Already the hedgerows were starred with campion and primrose, with dog violets showing among the thistles and higher up, where the rhododendrons tailed off on the edge of a little birch wood, the green spires of bluebell were pushing through a sea of rusty bracken.
He calculated the gradient at about one in six and the road kept twisting towards a brown-green summit that was the open moor. And then, coming at last to a level stretch, he saw the grey line of buildings on the southern edge of the plateau, and the twin ribbons of leafless beeches lining the two drives. He paused at a ruined five-bar gate that lacked a hinge and bulged outward. Beyond it was a playing field and on the rugby pitch a game was going on between two fifteens wearing identical red and black jerseys. The cries of the players came to him faintly on the freshening breeze and he had a sense of renewal, seeing the little figures over there not as part of the present but of a time a million years ago, when he had played in the Grammar School fifteen, and had worn a jersey rather like that, save that the stripes were red and yellow.

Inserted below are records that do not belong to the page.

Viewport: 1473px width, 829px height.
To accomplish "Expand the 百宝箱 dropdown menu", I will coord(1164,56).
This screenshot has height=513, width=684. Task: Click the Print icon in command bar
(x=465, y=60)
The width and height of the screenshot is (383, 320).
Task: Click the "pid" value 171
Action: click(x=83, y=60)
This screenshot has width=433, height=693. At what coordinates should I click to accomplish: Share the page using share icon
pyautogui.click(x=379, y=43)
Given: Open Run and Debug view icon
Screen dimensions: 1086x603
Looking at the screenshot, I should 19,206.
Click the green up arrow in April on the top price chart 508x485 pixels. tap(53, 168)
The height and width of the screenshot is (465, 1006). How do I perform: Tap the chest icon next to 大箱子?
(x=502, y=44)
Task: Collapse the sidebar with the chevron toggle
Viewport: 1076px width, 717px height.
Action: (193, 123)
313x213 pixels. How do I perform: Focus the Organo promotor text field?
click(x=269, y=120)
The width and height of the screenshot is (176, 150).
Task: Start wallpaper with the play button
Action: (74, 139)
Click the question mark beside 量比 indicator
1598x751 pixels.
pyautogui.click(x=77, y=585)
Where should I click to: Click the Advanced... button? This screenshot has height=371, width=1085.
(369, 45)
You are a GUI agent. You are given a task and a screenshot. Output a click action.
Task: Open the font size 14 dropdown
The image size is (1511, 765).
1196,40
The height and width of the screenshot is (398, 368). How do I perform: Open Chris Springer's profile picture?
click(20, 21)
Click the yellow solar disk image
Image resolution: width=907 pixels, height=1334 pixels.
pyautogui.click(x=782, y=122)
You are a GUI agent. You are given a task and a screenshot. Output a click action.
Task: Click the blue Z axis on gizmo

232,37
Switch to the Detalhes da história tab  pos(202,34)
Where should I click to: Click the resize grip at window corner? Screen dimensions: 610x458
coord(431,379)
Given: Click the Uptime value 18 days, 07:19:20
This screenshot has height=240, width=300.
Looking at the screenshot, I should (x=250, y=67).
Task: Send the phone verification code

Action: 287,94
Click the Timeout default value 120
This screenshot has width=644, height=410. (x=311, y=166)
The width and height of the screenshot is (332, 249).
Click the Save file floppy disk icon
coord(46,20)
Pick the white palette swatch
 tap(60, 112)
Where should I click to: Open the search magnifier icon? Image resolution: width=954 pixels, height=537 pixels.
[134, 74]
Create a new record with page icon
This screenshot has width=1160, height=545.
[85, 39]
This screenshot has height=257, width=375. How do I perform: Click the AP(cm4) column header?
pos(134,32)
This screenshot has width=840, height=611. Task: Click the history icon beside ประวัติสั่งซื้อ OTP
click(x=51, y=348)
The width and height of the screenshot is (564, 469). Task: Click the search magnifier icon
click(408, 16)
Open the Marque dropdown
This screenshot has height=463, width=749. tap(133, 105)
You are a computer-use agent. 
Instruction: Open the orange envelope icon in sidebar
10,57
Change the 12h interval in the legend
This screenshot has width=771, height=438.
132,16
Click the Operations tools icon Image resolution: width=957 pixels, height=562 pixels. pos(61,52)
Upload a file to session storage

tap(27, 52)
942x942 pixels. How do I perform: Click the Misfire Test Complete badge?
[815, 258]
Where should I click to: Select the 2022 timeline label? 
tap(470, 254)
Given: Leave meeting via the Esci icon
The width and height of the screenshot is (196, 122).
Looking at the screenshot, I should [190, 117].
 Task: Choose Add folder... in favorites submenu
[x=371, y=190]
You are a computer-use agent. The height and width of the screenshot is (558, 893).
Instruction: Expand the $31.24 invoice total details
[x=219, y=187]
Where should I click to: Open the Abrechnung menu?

The moment passed and he pushed on, passing up the east drive to the forecourt and pausing in front of the three-storey Gothic building that reared itself there, grey, rather gaunt and incongruous in that setting.
The façade itself was long and flattish but outbuildings straggled all the way up the slight rise to a quadrangle he could glimpse beyond an arched doorway. He remembered then that the place had been built at a period when no commercially minded architect would dream of using any but a Gothic design, a time when the missionaries of Arnold of Rugby swarmed south, carrying the Doctor’s creed into every shire of the nation. You did not have to be told it was a school up there. It had, even at this distance, the smell of school, a compound of boiled greens, stale dust, steam-heat, spurned grass, sweat, socks and damp clothes. He moved along the forecourt until he came to an iron-studded door with a knocker fashioned in the shape of a dolphin. He raised the knocker, dropping it without resolution.